PICTURE THE CAREFREE SWAGGER of a teenage white boy, shirtless and smooth, swinging himself into a pristine tree-lined body of water from a rope as if there were no history, no context, no world. Instead, simply the body and the self it manages, flying gracefully with no net, nothing to carry that body to safety but its own faith that nothing will squash it down. My dear friend Ronaldo Wilson, a beautiful, brilliant queer black man whom I met at the Cave Canem Retreat for African American Poets almost twenty years ago, might call this state of swagger and swing with no history “neutral innocence.” “There are those of us who will never even approach the experience of neutral innocence,” he once said. This neutral innocence comes about from whiteness, but it is also gendered, and very male. I cried out of sheer desire for this body while watching the confident, curious young man in Luca Guadagnino’s film Call Me by Your Name. What a distance, I thought, what a galaxy away from the black experience in America.
In When They Call You a Terrorist: A Black Lives Matter Memoir, by Patrisse Khan-Cullors and asha bandele, and in No Ashes in the Fire: Coming of Age Black & Free in America, by Darnell L. Moore, also a Black Lives Matter activist, the very idea of neutral innocence is a sword in the shoulders of black people. Vaunting its privilege through its comfortable unawareness, it serves to weaken, to disable, to bring to their knees the one who succumbs, so when the final, fatal slice occurs, the kneeled body has open eyes, is aware. In between the first stab of the knife and the last is the space where radical hope lives.

■ GOAL ■
Resume the essay on neutral innocence and the two Black Lives Matter memoirs, starting right after its final sentence.

■ INFORMATION SHOWN ■
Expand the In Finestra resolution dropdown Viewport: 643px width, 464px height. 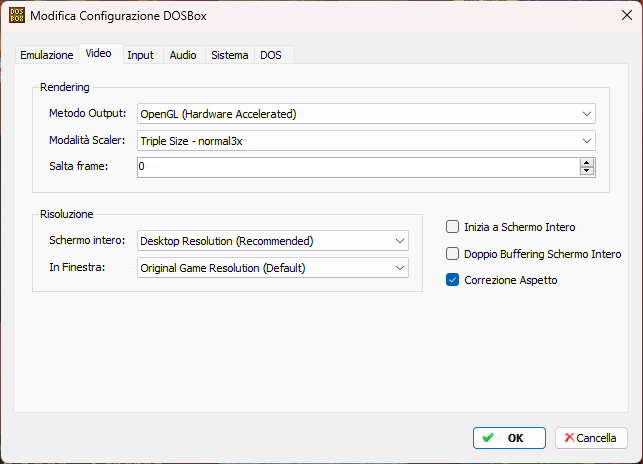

■ WRITTEN REPLY ■
Both Khan-Cullors and Moore inhabit radical hope so fiercely and bravely that it seems almost impossible. These memoirs chart journeys from poverty and state violence against black people—for the affront, as Khan-Cullors says, of simply “being alive”—to empowered activism and social change. After a jury acquits Trayvon Martin’s killer George Zimmerman of all charges, Khan-Cullors, in a grief-stricken Facebook collaboration with Alicia Garza, coins the hashtag #BlackLivesMatter. This is the moment that redefines what it means to do black intersectional activism in the internet age. Khan-Cullors develops her strategic and analytical skills at the Labor Community Strategy Center in Los Angeles—a “think tank/act tank” that focuses its campaigns on improving the lives of working-class communities of color. It’s this groundwork that will inform the longer Black Lives Matter moment.
Moore, a writer, social justice organizer, and Princeton-trained theologian, joins Black Lives Matter after eighteen-year-old Michael Brown is shot to death by police and Khan-Cullors and her crew decide to organize a Freedom Ride to Ferguson. This is where Khan-Cullors’s and Moore’s narratives intersect. Organizers from different parts of the country, restless and angry in the wake of yet another killing of an unarmed black person, are pulled to Ferguson (at that moment occupied by a militarized police force) in the fight for justice.
Khan-Cullors tells the story, with help from her coauthor, the writer asha bandele, of growing up poor and black and a Jehovah’s Witness in Van Nuys, California, in the 1980s. Khan-Cullors’s mother, Cherice, was raised in a middle-class family but was “disfellowshipped” from the congregation for fornication outside of marriage, catapulting Cherice and her children into deep poverty and community isolation. In their section of Van Nuys, the family gets a vicious education in how black people, from childhood on up, are surveilled, disciplined, and brutalized by the police and other institutional regimes—in particular, that Reagan-era treat “the War on Drugs”—that bolster white supremacy in the name of law and order.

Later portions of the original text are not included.